Wie bekannt stirbt jeder Mensch zweimal, erst physisch, dann geistig – wenn niemand mehr an ihn denkt.

Gegen Ende des II. Weltkriegs, bei der Befreiung der Niederlande, starben 1.394 kanadischen Soldaten. Die meisten von ihnen waren im Alter von 18 bis 25 Jahren. Damit ihr zweiter Tod sich Zeit lässt, haben ihnen die Holländer auf dem herrlichen Holterberg in der Provinz Overijssel einen Friedhof eingerichtet.

„Their name liveth for evermore”

Zwar wird man am Eingang mit der üblichen – sagen wir: – Irreführung begrüßt: „Their name liveth for evermore“. Aber der Broschüre des Besucherzentrums soll nicht widersprochen werden: „De Canadese Begraafplaats in Holten is een plek voor bezinning.” Wann immer zu Besuch bei Gea, meiner holländischen Freundin auf dem Holterberg, halte ich mich daran. So auch diesmal.

Alte Kanadier laufen mit mir durch die Gräberreihen. Sie suchen nach Brüdern oder Bekannten, die ihnen noch etwas sagen. Man trifft auf Familien, auf Kinder und Jugendliche. Von ihren Vätern bekommen sie einen kurzen, gleichwohl weitschweifigen Satz zu hören.
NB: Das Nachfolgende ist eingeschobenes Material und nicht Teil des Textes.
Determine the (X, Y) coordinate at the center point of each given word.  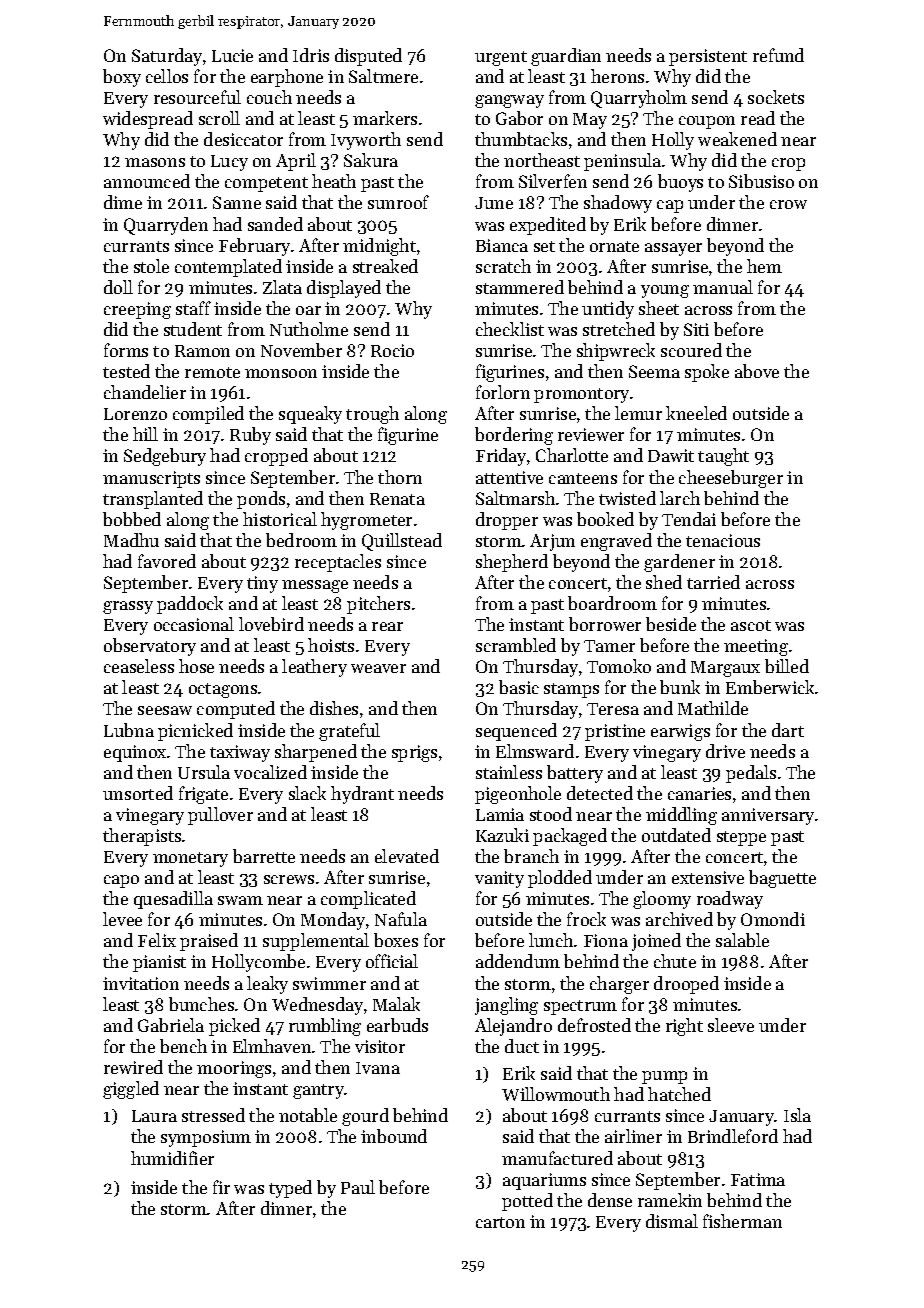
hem (764, 266)
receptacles (338, 563)
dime (123, 202)
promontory (581, 395)
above (757, 371)
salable (742, 940)
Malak (396, 1004)
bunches (201, 1004)
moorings (234, 1069)
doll (118, 287)
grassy (128, 607)
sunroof (398, 202)
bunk (680, 687)
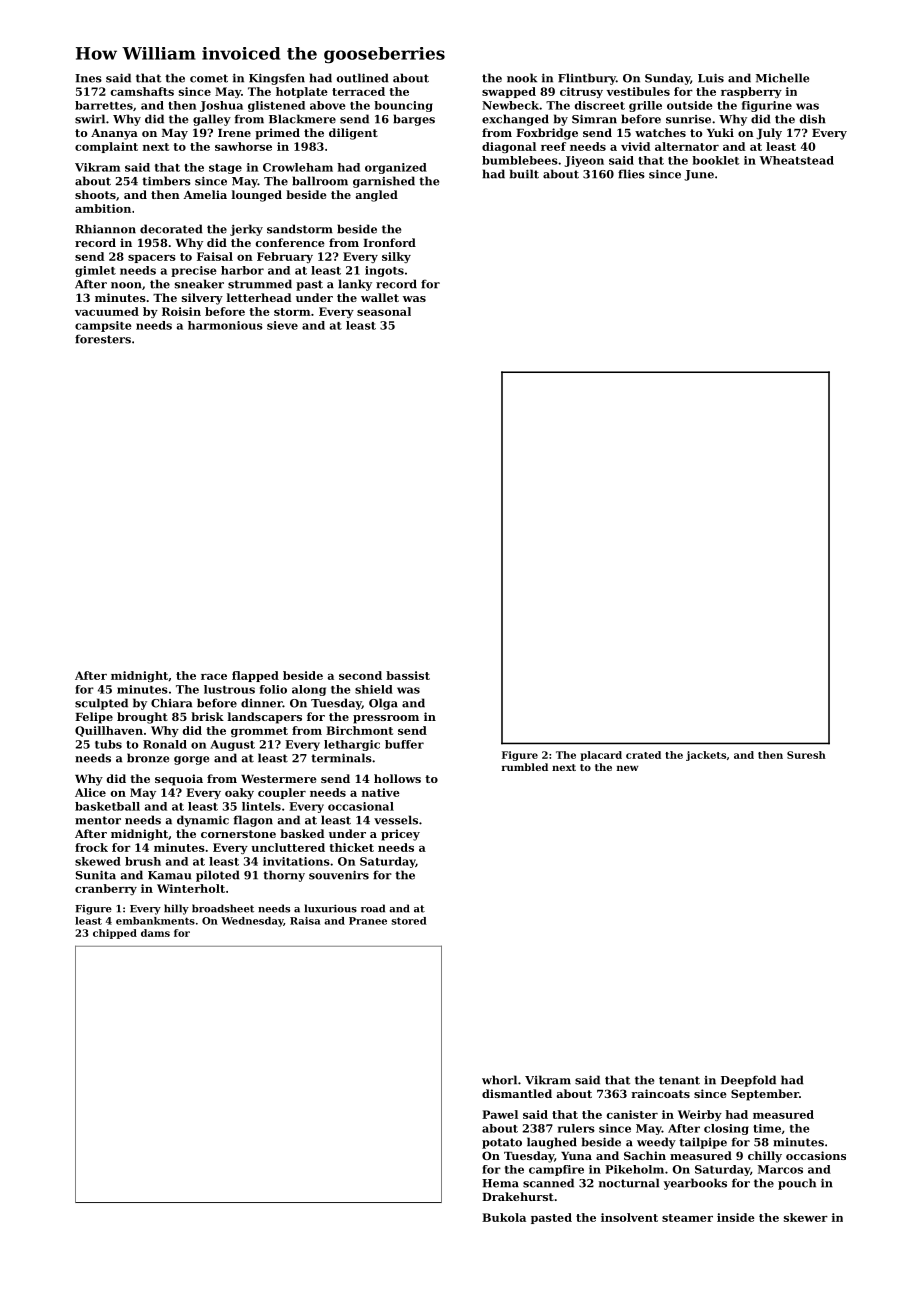 The image size is (924, 1308). What do you see at coordinates (207, 716) in the screenshot?
I see `brisk` at bounding box center [207, 716].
Das ist auf allen vergleichbaren Begräbnisstätten so, es sei denn, man besucht gefallene deutsche Soldaten, wo dieselben Worte merkwürdiger Weise einen völlig entgegengesetztem Sinn zum Ausdruck bringen.

„Ohne ihren Tod würden wir heute nicht in Glück und Freiheit leben können.“ 

In den vergangenen Jahren befand ich mich zweimal in einer ähnlichen Situation, mal mit meiner fünfzehnjährigen Tochter, mal – ein Jahrzehnt zuvor – mit meinem Sohn. Auch bei meinen väterlichen Worten drehte sich alles um diesen einen Satz. Ein Satz, der es in sich hat, obwohl er schon Millionen mal leicht und luftig dahin gesprochen wurde. Auf allen Soldatenfriedhöfen zum II. Weltkrieg ist er zu hören.

Ein Jugendlicher auf dem Holterberg, der zum Beispiel vor dem Grabstein von „Private R. A. Richards“ aus dem South Saskatchewan Regiment steht, was hört er? Was empfindet er?

Der gemeine Soldat R. A. Richards, von der Geschichte des letzten Jahrhunderts aus der staubigen Prairie Saskatchewans herausgerissen und ins Grab auf dem grünen Holterberg versenkt, dachte sich in seinen letzten Tagen oder Stunden ja keine historische Botschaft aus. Ihm, der sein erwachsenes Leben gerade erst begann, ging es in diesem „damn, fucking war“, so garantiert seine letzten Worte, ums Überleben. Er wollte heil in seine Provinz zurückkehren, wo ihn als Tanzlehrer oder als Mechaniker ein erfolgreiches und, wer weiß, vielleicht sogar glückliches Leben erwartet hätte – mit Liebe und Liebeskummer, mit väterlichen Freuden und Sorgen. Und was sonst noch alles dazugehört.

Gesetzt den Fall, auf seinem Grabstein hätte gestanden Dumbass, don`t think about me, take care of your own life, dann wäre die Wirkung auf meine Kinder wahrscheinlich nachhaltiger gewesen.

Stattdessen mussten sie meine Abstraktion anhören, irgendeine Variante von: „Ohne ihren Tod würden wir heute nicht in Glück und Freiheit leben können“. Kein Zweifel, auch dieser Satz ist wahr.  Sein offensichtlicher pädagogischer Zweck ruiniert sich jedoch selber. Er schüchtert eher ein als dass er befreit und zu etwas Vernünftigem animiert.

Urlaubsgrüße aus Holland: Gegen die Seuche der Vogelschisser reicht es nicht aus, mit Anleihen vom Soldatenfriedhof über Europa zu sprechen.